Б. Синтетическая часть
IV
Механизм удовольствия и психогенез остроумия
Теперь мы вполне можем считать достоверно известными условия, при которых возникает своеобразное удовольствие, доставляемое нам остроумием. Мы осознаем, что ощущения могут обманывать, что мы легко путаем удовольствие, доставленное содержанием мыслей, с удовольствием от остроумия как такового. А это последнее проистекает, в сущности, из двух источников – из техники и намерений. Далее нам предстоит выяснить способ, каким проистекает удовольствие, то есть отыскать и описать механизм воздействия удовольствия.

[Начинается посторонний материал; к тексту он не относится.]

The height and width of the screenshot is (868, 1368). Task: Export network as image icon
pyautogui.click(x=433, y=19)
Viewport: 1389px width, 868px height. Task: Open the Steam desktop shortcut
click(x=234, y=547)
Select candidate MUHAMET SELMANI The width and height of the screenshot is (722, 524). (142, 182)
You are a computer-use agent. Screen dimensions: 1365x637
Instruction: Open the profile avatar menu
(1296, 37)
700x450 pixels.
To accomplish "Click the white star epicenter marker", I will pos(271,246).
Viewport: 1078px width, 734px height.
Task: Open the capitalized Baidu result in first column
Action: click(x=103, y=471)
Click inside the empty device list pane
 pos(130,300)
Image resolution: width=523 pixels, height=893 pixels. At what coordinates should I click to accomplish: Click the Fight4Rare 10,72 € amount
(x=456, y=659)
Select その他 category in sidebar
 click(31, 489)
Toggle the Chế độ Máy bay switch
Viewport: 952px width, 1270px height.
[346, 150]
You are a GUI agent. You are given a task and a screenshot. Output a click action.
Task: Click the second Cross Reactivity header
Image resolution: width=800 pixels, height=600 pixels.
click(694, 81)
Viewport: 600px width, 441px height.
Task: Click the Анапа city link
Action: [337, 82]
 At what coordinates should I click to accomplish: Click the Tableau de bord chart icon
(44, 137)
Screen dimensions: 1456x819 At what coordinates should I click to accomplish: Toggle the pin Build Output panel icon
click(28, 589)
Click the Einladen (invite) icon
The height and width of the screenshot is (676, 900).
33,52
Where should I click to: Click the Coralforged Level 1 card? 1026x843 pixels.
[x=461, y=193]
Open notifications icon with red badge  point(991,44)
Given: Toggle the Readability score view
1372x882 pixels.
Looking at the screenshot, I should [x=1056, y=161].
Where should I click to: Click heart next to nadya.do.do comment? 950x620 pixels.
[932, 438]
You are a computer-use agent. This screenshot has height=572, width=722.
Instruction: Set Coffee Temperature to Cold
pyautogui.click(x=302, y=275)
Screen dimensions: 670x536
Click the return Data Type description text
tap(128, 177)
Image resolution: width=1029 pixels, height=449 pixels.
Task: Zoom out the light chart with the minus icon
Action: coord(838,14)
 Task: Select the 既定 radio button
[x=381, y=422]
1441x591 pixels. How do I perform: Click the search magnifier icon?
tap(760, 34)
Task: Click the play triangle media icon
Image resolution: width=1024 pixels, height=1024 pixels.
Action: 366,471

Полагаю, что найти искомое объяснение при изучении тенденциозных острот гораздо легче, нежели при рассмотрении безобидных шуток, а потому начнем мы именно с первых.
Удовольствие от тенденциозных острот есть следствие того, что удовлетворяется исходное намерение, которое в противном случае не получило бы удовлетворения. Совершенно очевиден и не требует дальнейших доказательств тот факт, что такое удовлетворение является источником удовольствия. Но способ, каким остроумие добивается этого удовлетворения, связан с особыми условиями, из которых возможно извлечь дальнейшее разъяснение. Здесь следует различать два случая. Более простой случай – тот, когда на пути к удовлетворению намерения стоит внешнее препятствие, и его обходят при посредстве остроты. Вспомним, например, ответ светлейшему князю на вопрос, служила когда-либо мать человека, которого спрашивают, во дворце правителя или нет. Вспомним также слова того, кому два богатых мошенника показали свои портреты: «And where is the Saviour?»[111] В одной ситуации намерение побуждало ответить на оскорбление оскорблением, в другой – к тому, чтобы уязвить вместо того, чтобы дать требуемый отзыв. Противодействие оказывают сугубо внешние факторы, то есть властное положение тех лиц, к кому обращены оскорбления. Но заметно, что эти и сходные с ними остроты тенденциозной природы, пусть они нас удовлетворяют, не в состоянии вызвать искренний смех.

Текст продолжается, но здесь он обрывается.